→ **Study material**
________________________________________

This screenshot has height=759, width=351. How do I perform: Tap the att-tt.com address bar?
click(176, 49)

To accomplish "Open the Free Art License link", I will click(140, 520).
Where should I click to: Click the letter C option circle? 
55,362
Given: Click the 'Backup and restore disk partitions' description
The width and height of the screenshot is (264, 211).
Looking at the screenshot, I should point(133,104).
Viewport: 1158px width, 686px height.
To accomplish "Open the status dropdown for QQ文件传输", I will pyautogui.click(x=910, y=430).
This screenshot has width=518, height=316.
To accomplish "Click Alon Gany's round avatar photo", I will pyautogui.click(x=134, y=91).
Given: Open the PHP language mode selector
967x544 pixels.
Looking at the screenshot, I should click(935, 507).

________________________________________

→ **Aim of the exercise**
Could you return all of the data exactly as written?

→ **Exercise response**
This screenshot has height=759, width=351. How do I perform: Tap the att-tt.com address bar?
click(176, 49)

To accomplish "Open the Free Art License link", I will click(140, 520).
Where should I click to: Click the letter C option circle? 
55,362
Given: Click the 'Backup and restore disk partitions' description
The width and height of the screenshot is (264, 211).
Looking at the screenshot, I should point(133,104).
Viewport: 1158px width, 686px height.
To accomplish "Open the status dropdown for QQ文件传输", I will pyautogui.click(x=910, y=430).
This screenshot has width=518, height=316.
To accomplish "Click Alon Gany's round avatar photo", I will pyautogui.click(x=134, y=91).
Given: Open the PHP language mode selector
967x544 pixels.
Looking at the screenshot, I should click(935, 507).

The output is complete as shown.